9. Any notices or other communications permitted or required under the
Agreement to be made to the Assignor, Assignee, the Company, and the Trustee
shall be made in accordance with the terms of the Sale and Servicing Agreement
and shall be sent as follows:

In the case of the Assignee:

Morgan Stanley Capital I Inc.
1585 Broadway
New York, New York 10036
Attention: Morgan Stanley Mortgage Loan Trust 2006-5AR

In the case of the Trustee:

LaSalle Bank National Association
135 South LaSalle Street, Suite 1625
Chicago, Illinois 60603
Attention: Global Securities and Trust Services MSM 2006-5AR




8
<PAGE>

In the case of the Company:

HSBC Mortgage Corporation (USA)
2929 Walden Ave
Depew, NY 14043
Attention: Lori A. Miller


10. This Agreement shall be construed in accordance with the laws of
the State of New York, without regard to conflicts of law
principles (except for Section 5-1401 of the General Obligations
Law), and the obligations, rights and remedies of the parties
hereunder shall be determined in accordance with such laws.

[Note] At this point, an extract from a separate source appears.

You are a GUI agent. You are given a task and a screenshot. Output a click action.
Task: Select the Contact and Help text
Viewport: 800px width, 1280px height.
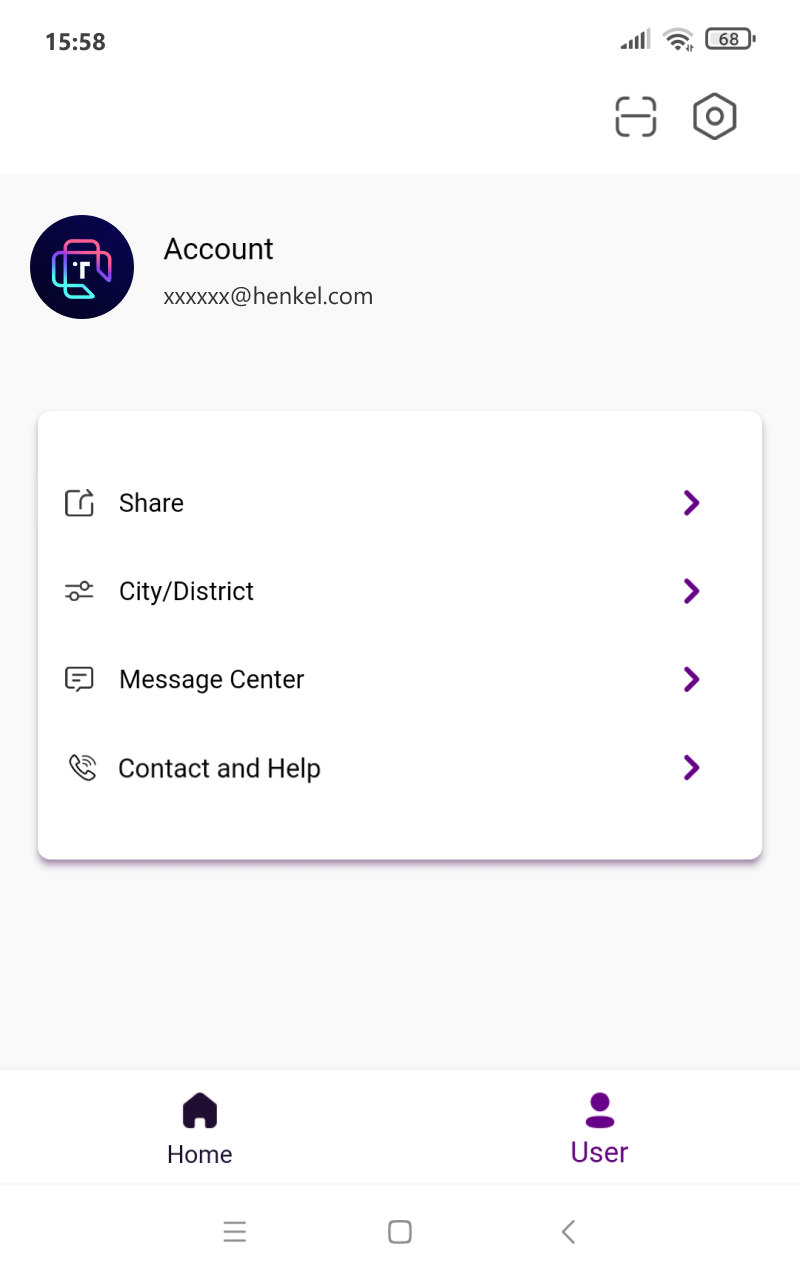pos(219,768)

11. No term or provision of this Agreement may be waived or modified
unless such waiver or modification is in writing and signed by the
party against whom such waiver or modification is sought to be
enforced.

12. This Agreement shall inure to the benefit of (i) the successors
and assigns of the parties hereto and (ii) the Trust (including
the Trustee acting on the Trust's behalf). Any entity into which
Assignor, Assignee or Company may be merged or consolidated shall,
without the requirement for any further writing, be deemed
Assignor, Assignee or Company, respectively, hereunder.

13. Each of this Agreement and the Sale and Servicing Agreement shall
survive the conveyance of the Mortgage Loans and the assignment of
the Sale and Servicing Agreement (solely with respect to the
Mortgage Loans) by Assignor to Assignee and by Assignee to the
Trust and nothing contained herein shall supersede or amend the
terms of the Sale and Servicing Agreement.

14. This Agreement may be executed simultaneously in any number of
counterparts. Each counterpart shall be deemed to be an original
and all such counterparts shall constitute one and the same
instrument.

15. In the event that any provision of this Agreement conflicts with
any provision of the Sale and Servicing Agreement with respect to
the Mortgage Loans, the terms of this Agreement shall control.

16. Capitalized terms used in this Agreement (including the exhibits
hereto) but not defined in this Agreement shall have the meanings
given to such terms in the Sale and Servicing Agreement.

17. The Assignee will hold information in confidence as set forth in
Section 32 of the Sale and Servicing Agreement, provided such
information may be disclosed to regulatory or administrative
authorities or attorneys, auditors or agents in the performance of
the Pooling and Servicing Agreement.



9
<PAGE>

IN WITNESS WHEREOF, the parties have caused this Agreement to be
executed by their duly authorized officers as of the date first above written.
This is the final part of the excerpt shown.